Armentia is one of the villages associated with Vitoria-Gasteiz. Its name comes from the Latin word armentum, which translated into English means "intensive farming". The village is well known for its 161ha park created in the 1998.

Village

Armentia was a Spanish village in Álava, Basque Country and is at present one quarter of Vitoria-Gasteiz as a result of the city's expansion.

History

The village of Armentia was the most important religious centre in Álava in the late Middle Ages and as it was the see of the bishop, its church was the first cathedral in the Basque Country until the end of the 11th century, a time when the southern part of the Iberian peninsula was dominated by Muslim forces. Later, the bishop's see was moved to Calahorra.
Armentia was a strategic point on the communications networks in Roman and late medieval times and stood on the crossroads of two important routes: the Way of Saint James towards Gometxa, and the Roman road, which, after passing by the Mariturri Spring, headed towards Zuazo, and from there to Lermanda, Margarita and Iruña.

Basilica of San Prudencio

Armentia has one of the most important Romanesque churches dating from the 12th century in the province, which is the Basilica of San Prudencio de Armentia. References during the late Middle Ages describe it as the most important spiritual centre in Álava. The current building is twelfth century Romanesque and has a Latin cross plan, a transept and a semicircular apse.
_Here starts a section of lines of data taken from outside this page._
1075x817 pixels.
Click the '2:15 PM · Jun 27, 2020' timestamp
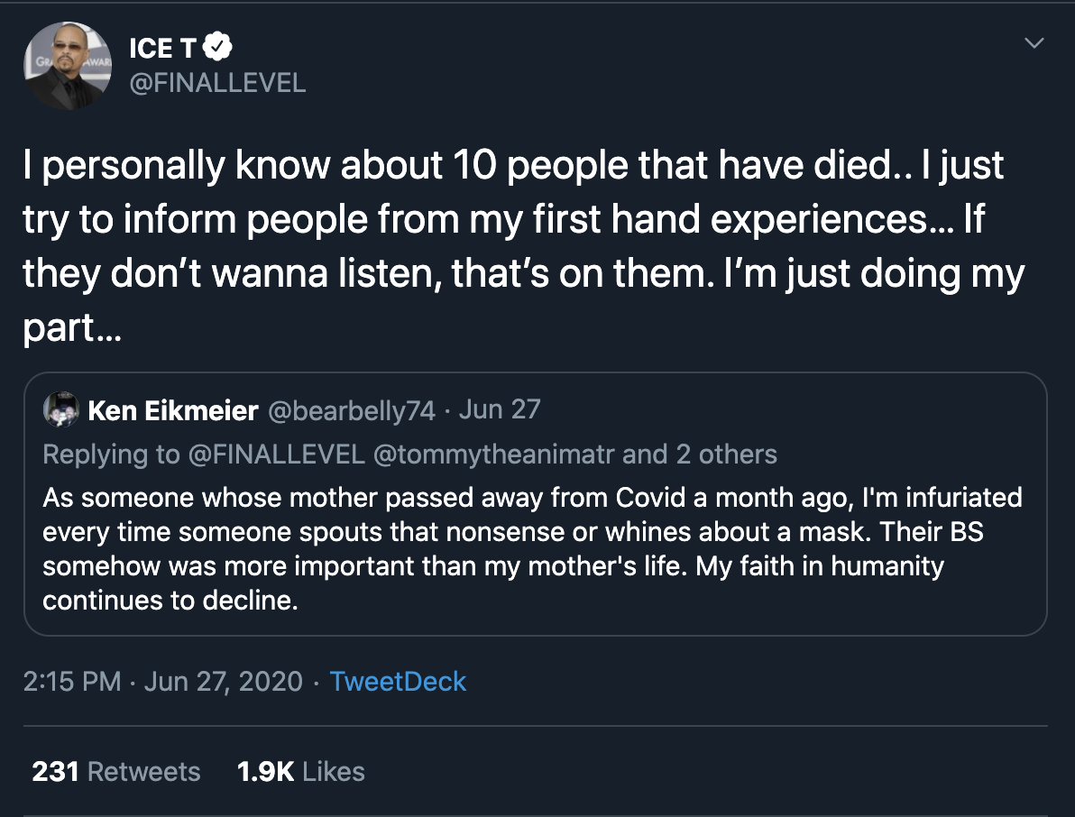162,681
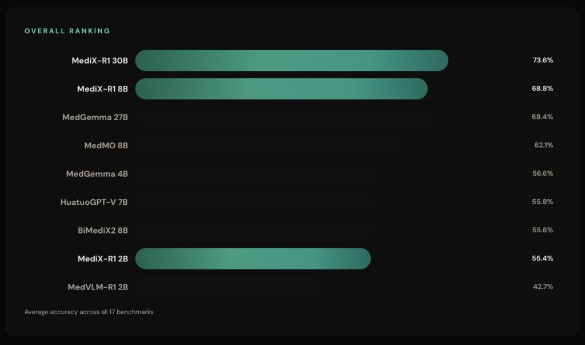The width and height of the screenshot is (585, 345).
Task: Click the MedGemma 27B label
Action: 95,117
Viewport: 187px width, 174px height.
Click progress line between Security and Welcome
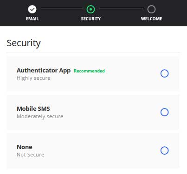coord(121,8)
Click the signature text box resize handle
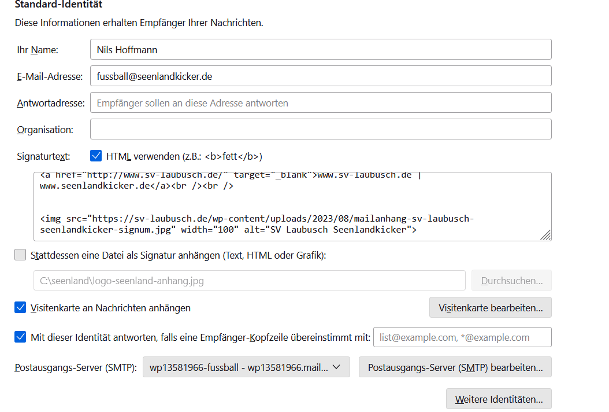The image size is (609, 412). pos(545,235)
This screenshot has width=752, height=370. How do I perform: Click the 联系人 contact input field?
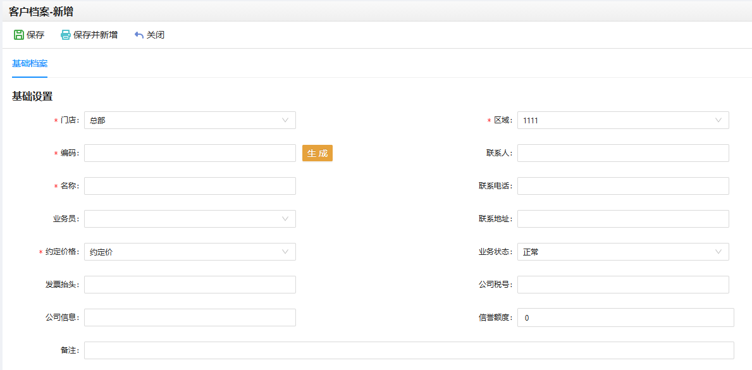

Originally dedicated to Saint Andrew and built on the remains of an 8th-century church, it was refurbished in 1776, destroying part of its original structure, although it retained its apse and other isolated elements such as its original door. In 1964, it was restored once again and today is considered one of the most important examples of medieval art. The Basilica has been declared a monument of the Basque Country and it was declared Bien de Interés Cultural in 1931.

Built with a Latin cross layout, the vaults over the apse and crossing of its two arms are of special interest. The bases of the arches of the second of these vaults contain four sculptures of the evangelists. The capitals of the church are decorated with plant and animal motifs, as well as battle scenes between horsemen and centaurs. Its atrium contains the remains of the original doorway. After being dismantled, stones from the doorway were embedded in the walls in a disorderly fashion: the tympanum of the Lamb and that of Christ with the Apostles and the bas-reliefs of the Harrowing of Hell and the Sepulchre of Jesus, which represents one of the best Romanesque sculptural groups in the Basque Country.

The Basilica contains the image of San Prudencio (Saint Prudence), Bishop of Tarazona and Justice of the Peace in Osma, born in Armentia and Patron Saint of Álava from 1644. On April 28 each year, celebrations are held in his honour in the form of a procession and open-air festival, held on the meadows that surround the church.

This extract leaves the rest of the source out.